Il tempo dei costruttori (e delle costruttrici)
Note sul discorso di fine d’anno del Presidente Mattarella. Di Giovanna Badalassi tratto da www.ladynomics.it
Ammettiamolo. Ieri sera quando nel suo discorso di Capodanno il Presidente Mattarella ha pronunciato la frase “E’ il tempo dei costruttori”, abbiamo avuto un attimo di apnea e un piccolo corto circuito si è formato nella nostra mente. L’avesse detta chiunque altro il nostro pensiero immediato sarebbe stato: ”Maledizione, un’altra colata di cemento sul paese, sai i regali alla malavita. In poco tempo crolleremo di debito pubblico e sotto le macerie di infrastrutture marce edificate da (S)pregiudicati maschi di terza età”.
Tale è infatti la nostra esasperazione verso questo termine, dalla reputazione oramai distrutta, in un paese che ha smesso di costruire oramai da parecchio tempo.
Per fortuna nostra questa frase l’ha detta l’amatissimo e rispettatissimo Presidente, e allora il nostro respiro è subito regolarmente ricominciato perché abbiamo capito che certamente si riferiva ad un concetto più esteso del termine. Sì, dobbiamo ricostruire l’Italia, a partire anche da noi stessi.

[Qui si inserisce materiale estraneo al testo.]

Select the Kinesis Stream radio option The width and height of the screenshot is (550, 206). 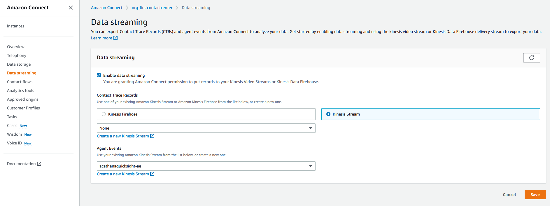(328, 114)

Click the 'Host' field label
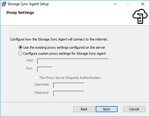pyautogui.click(x=29, y=60)
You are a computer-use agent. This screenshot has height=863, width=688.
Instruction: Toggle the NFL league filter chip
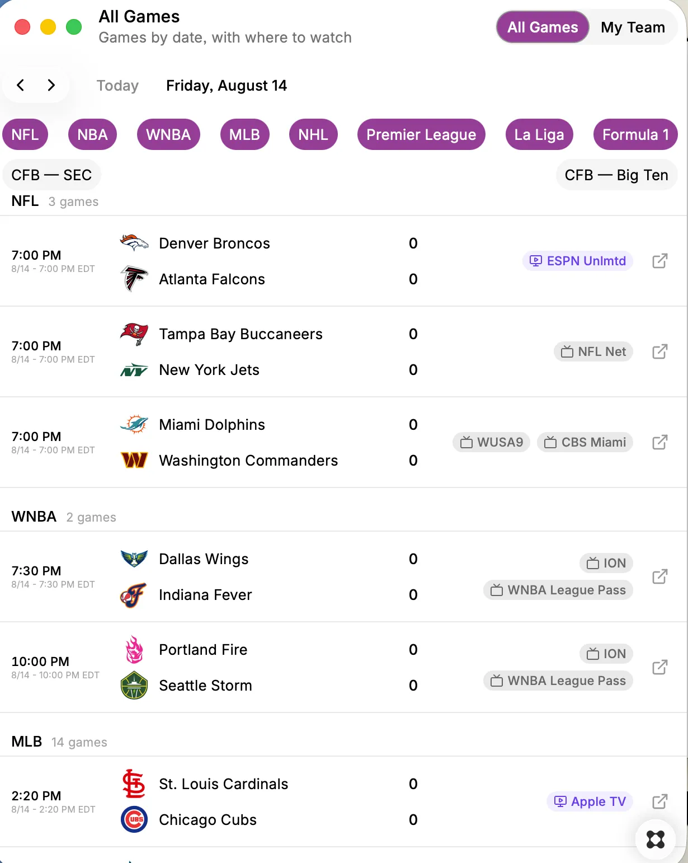click(25, 134)
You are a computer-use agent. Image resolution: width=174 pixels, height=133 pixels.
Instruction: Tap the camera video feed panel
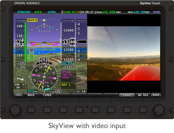coord(124,53)
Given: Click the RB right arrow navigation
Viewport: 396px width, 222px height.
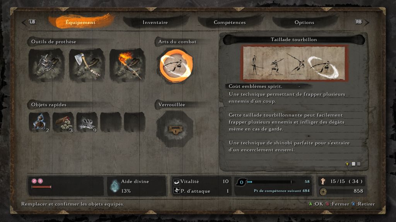Looking at the screenshot, I should tap(362, 22).
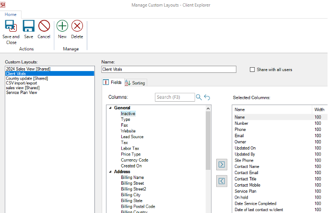Click the reset search arrow icon
The image size is (328, 213).
coord(207,97)
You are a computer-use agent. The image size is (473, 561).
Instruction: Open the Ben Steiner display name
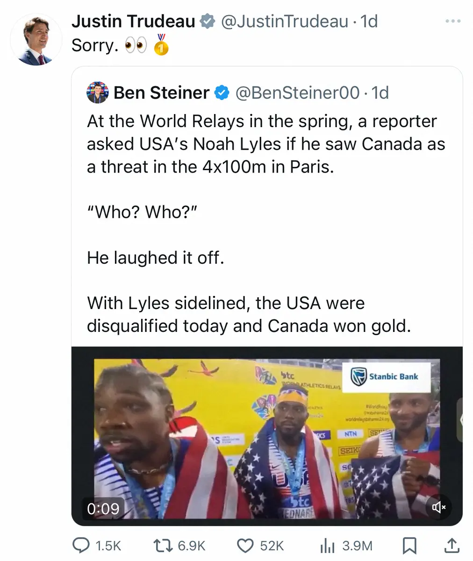click(x=161, y=93)
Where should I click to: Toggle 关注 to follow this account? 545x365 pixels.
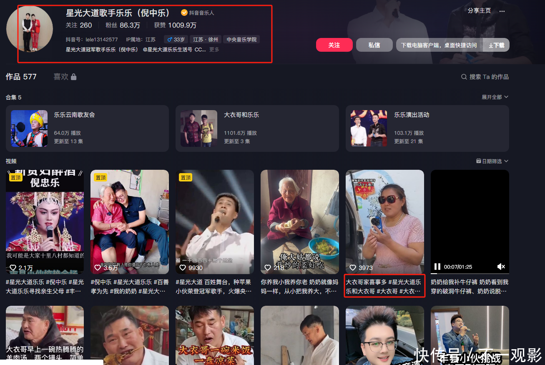[334, 45]
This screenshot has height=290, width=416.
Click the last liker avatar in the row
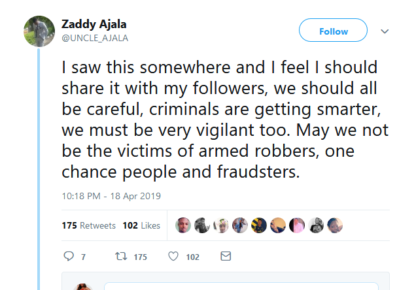pos(335,225)
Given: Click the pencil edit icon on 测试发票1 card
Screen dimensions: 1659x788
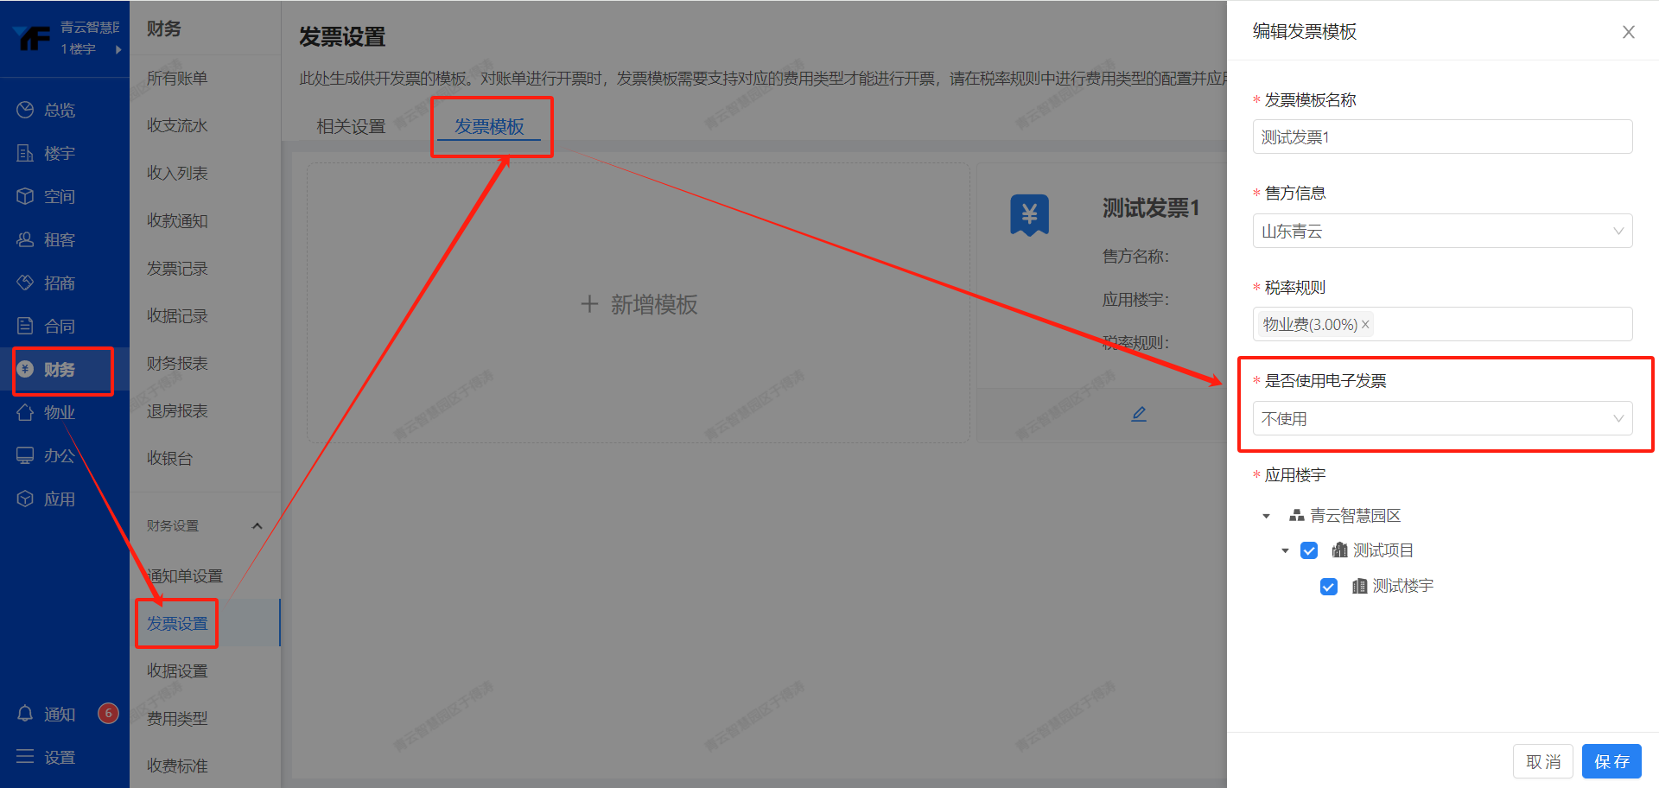Looking at the screenshot, I should click(x=1139, y=414).
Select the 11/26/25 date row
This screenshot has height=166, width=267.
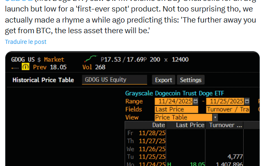(152, 149)
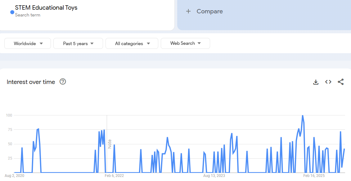Open the Past 5 years time range dropdown

click(x=78, y=44)
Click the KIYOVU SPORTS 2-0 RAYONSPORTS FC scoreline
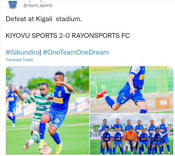 (x=68, y=35)
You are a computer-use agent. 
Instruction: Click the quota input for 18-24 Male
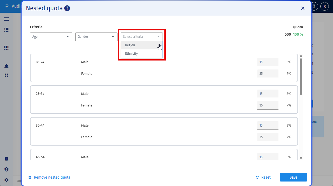(268, 62)
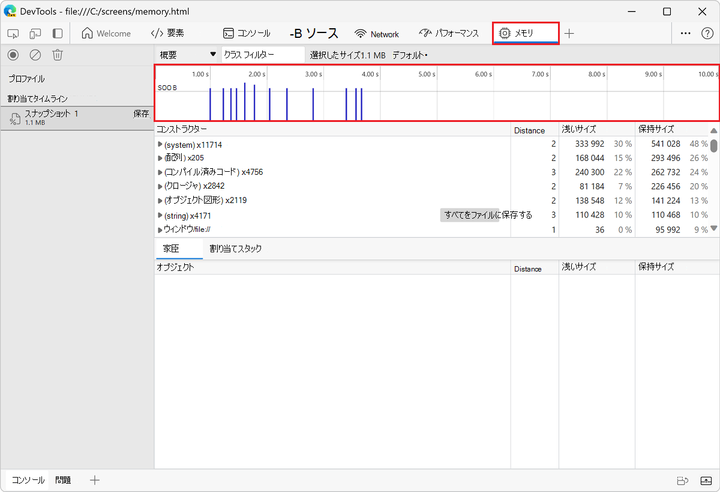Toggle the device emulation icon

[x=35, y=34]
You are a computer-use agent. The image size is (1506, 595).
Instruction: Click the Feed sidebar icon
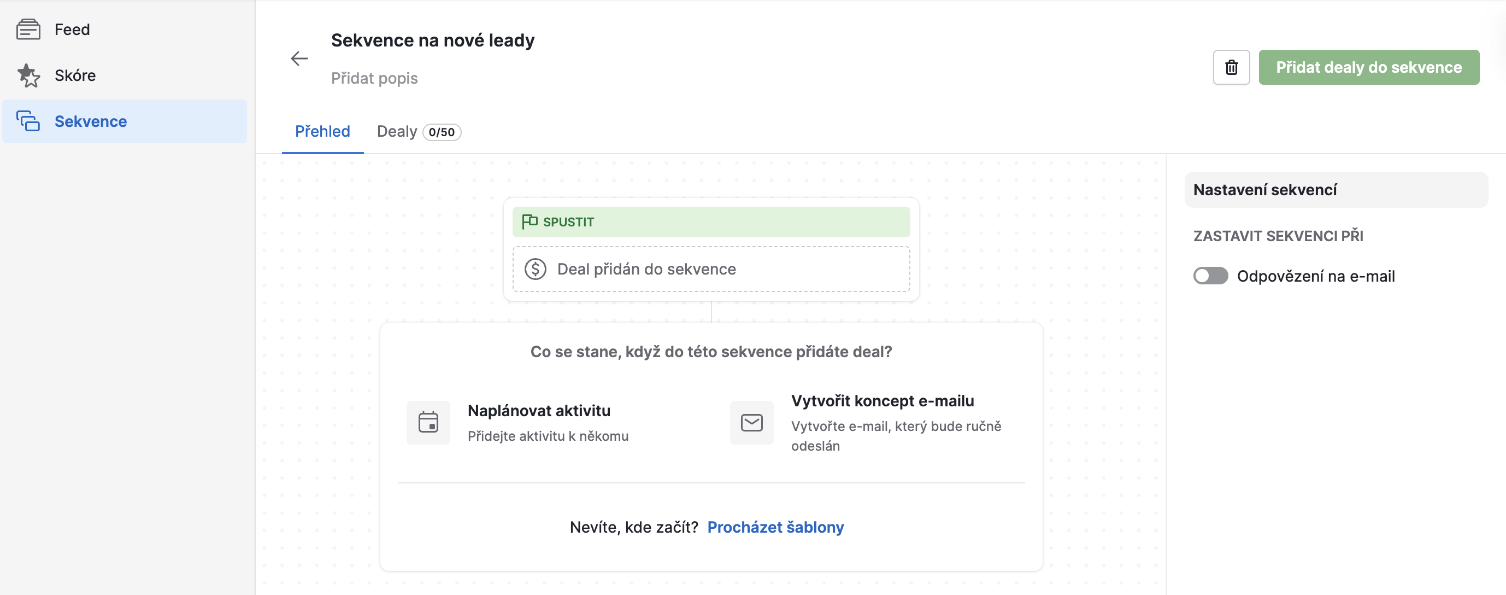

E noi stesse, eh. Proprio perché era sempre il Presidente a parlare, quello che ha appena dato onorificenze a 21 donne su 36 premiati, abbiamo anche immediatamente interpretato questo termine totalmente inclusivo rispetto anche a noi donne. Per questo da stamattina le chat e i social si sbizzarriscono nel declinare questo nuovo significato della parola, fino a indicare il 2021 come “l’anno delle costruttrici”, coniato dalla nostra amica Daniela Carlà di NoiReteDonne.
Siamo però tutti così disabituati/e a costruire che abbiamo perso le coordinate e i connotati di cosa significhi veramente. Finché si tratta di fare gettate di cemento, certo, è facile: la casa o si costruisce o non è.
Ben più difficile è definire “costruire” nel caso delle persone, delle procedure, della pubblica amministrazione, del sistema economico.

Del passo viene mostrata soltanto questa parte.